___ RECORDS PROVIDED

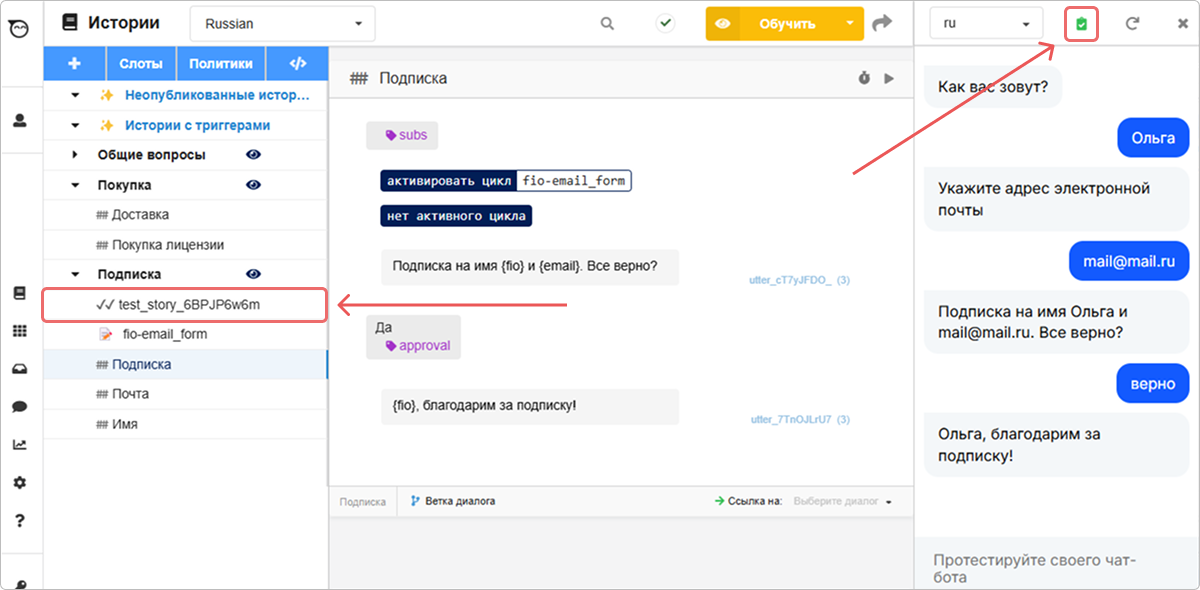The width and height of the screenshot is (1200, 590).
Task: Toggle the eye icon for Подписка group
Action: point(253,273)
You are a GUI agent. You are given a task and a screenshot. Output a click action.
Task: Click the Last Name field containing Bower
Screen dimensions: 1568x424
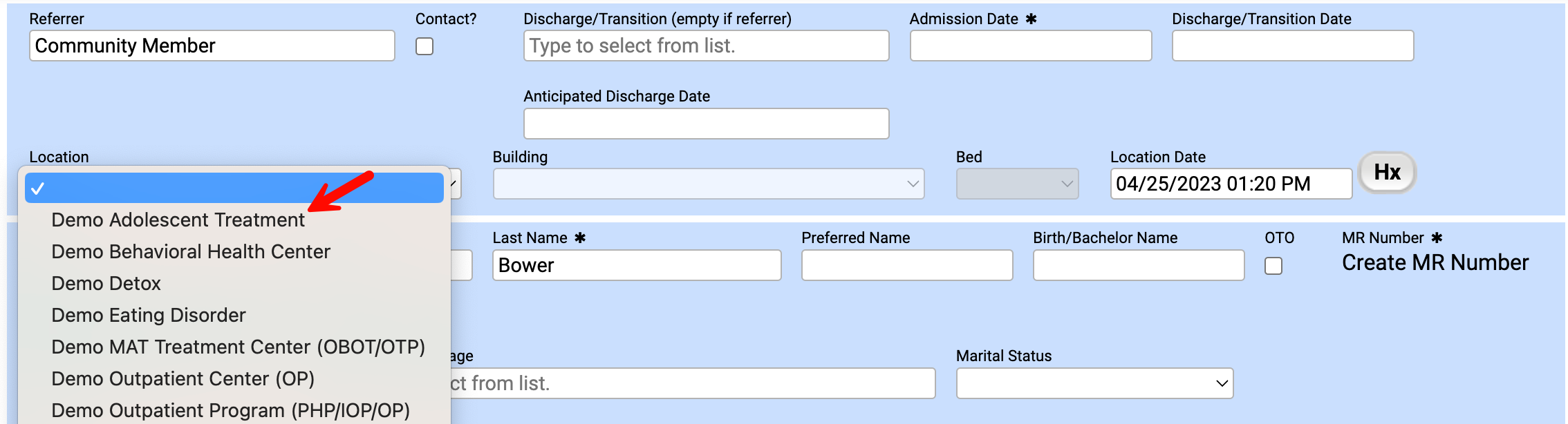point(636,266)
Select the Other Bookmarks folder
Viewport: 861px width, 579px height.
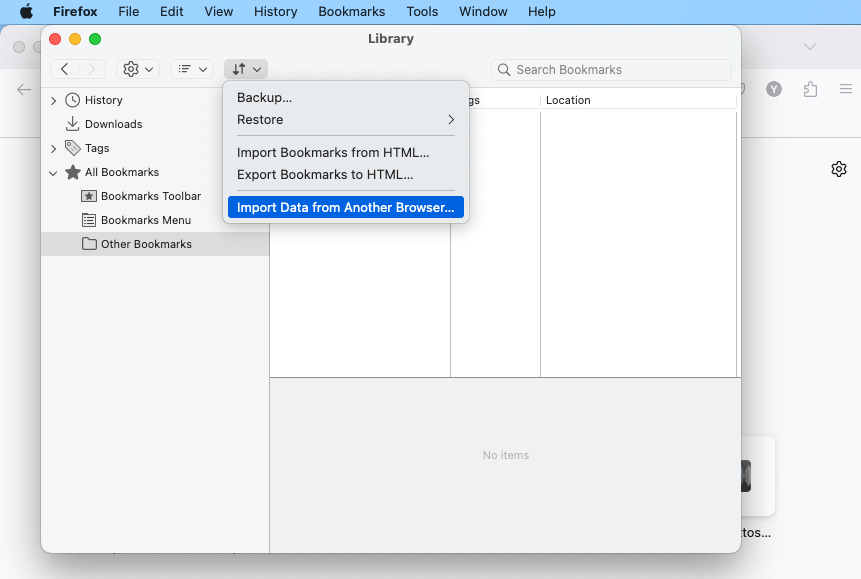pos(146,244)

______

## DESCRIPTION OF THE TASK
Please rewrite all of the rows above with "Other Bookmarks" swapped for "Reading List", keeping everything else the same and leaving out the pictures.

## FINISHED ANSWER
The width and height of the screenshot is (1200, 590).
Task: Toggle the eye icon for Подписка group
Action: point(253,273)
You are a GUI agent. You are given a task and a screenshot. Output a click action.
Task: Click the Last Name field containing Bower
Screen dimensions: 1568x424
point(636,266)
Select the Reading List folder
Viewport: 861px width, 579px height.
pos(146,244)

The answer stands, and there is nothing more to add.